Reading passage:
Video data and algorithms have been driving advances in multi-object tracking
(MOT). While existing MOT datasets focus on occlusion and appearance
similarity, complex motion patterns are widespread yet overlooked. To address
this issue, we introduce a new dataset called BEE23 to highlight complex
motions. Identity association algorithms have long been the focus of MOT
research. Existing trackers can be categorized into two association paradigms:
single-feature paradigm (based on either motion or appearance feature) and
serial paradigm (one feature serves as secondary while the other is primary).
However, these paradigms are incapable of fully utilizing different features.
In this paper, we propose a parallel paradigm and present the Two rOund
Parallel matchIng meChanism (TOPIC) to implement it. The TOPIC leverages both
motion and appearance features and can adaptively select the preferable one as
the assignment metric based on motion level. Moreover, we provide an
Attention-based Appearance Reconstruct Module (AARM) to reconstruct appearance
feature embeddings, thus enhancing the representation of appearance features.
Comprehensive experiments show that our approach achieves state-of-the-art
performance on four public datasets and BEE23. Notably, our proposed parallel
paradigm surpasses the performance of existing association paradigms by a large
margin, e.g., reducing false negatives by 12% to 51% compared to the
single-feature association paradigm. The introduced dataset and association
paradigm in this work offers a fresh perspective for advancing the MOT field.
The source code and dataset are available at
https://github.com/holmescao/TOPICTrack

Directive A:
Answer these questions using the multi-object tracking abstract:
(i) What is the name of the new dataset introduced to highlight complex motions?
(ii) What does the abbreviation AARM stand for?
(iii) By what range does the parallel paradigm reduce false negatives compared to the single-feature association paradigm?
Directive B:
Write out the portion of the multi-object tracking abstract starting at "In this paper, we" and ending at "of appearance features.".

Material provided:

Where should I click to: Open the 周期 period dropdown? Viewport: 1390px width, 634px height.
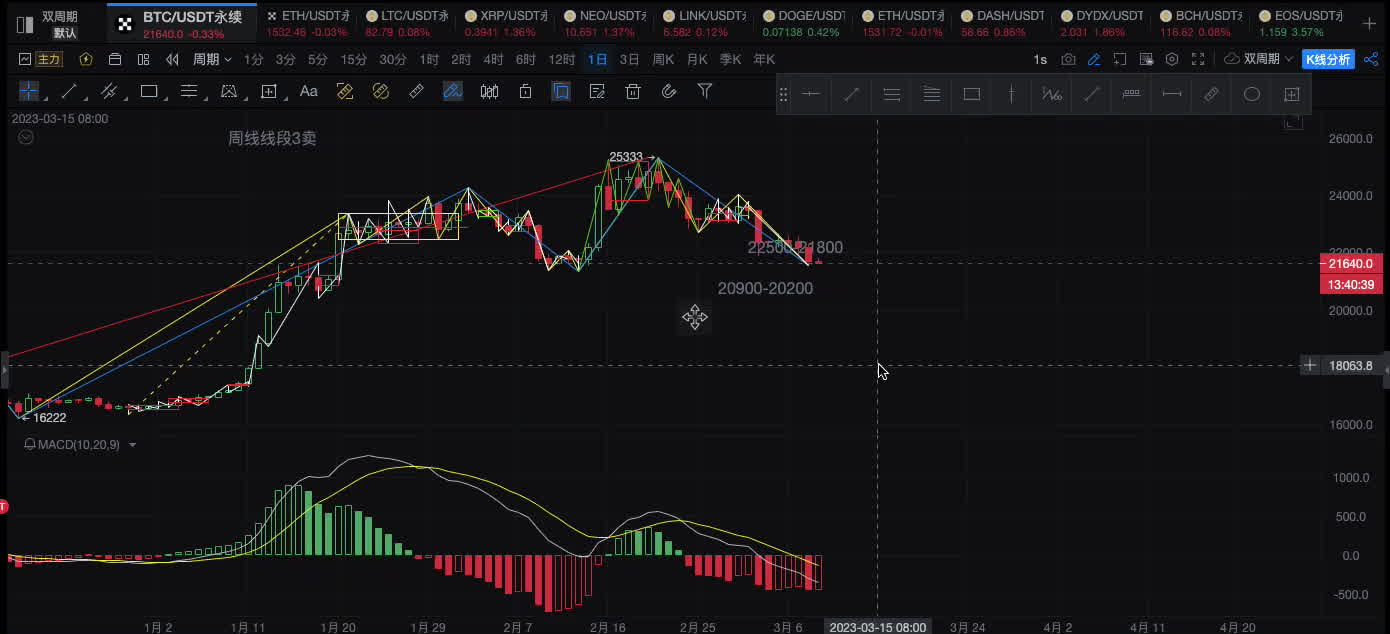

Expected answer A:
(i) BEE23
(ii) Attention-based Appearance Reconstruct Module
(iii) 12% to 51%

Expected answer B:
In this paper, we propose a parallel paradigm and present the Two rOund
Parallel matchIng meChanism (TOPIC) to implement it. The TOPIC leverages both
motion and appearance features and can adaptively select the preferable one as
the assignment metric based on motion level. Moreover, we provide an
Attention-based Appearance Reconstruct Module (AARM) to reconstruct appearance
feature embeddings, thus enhancing the representation of appearance features.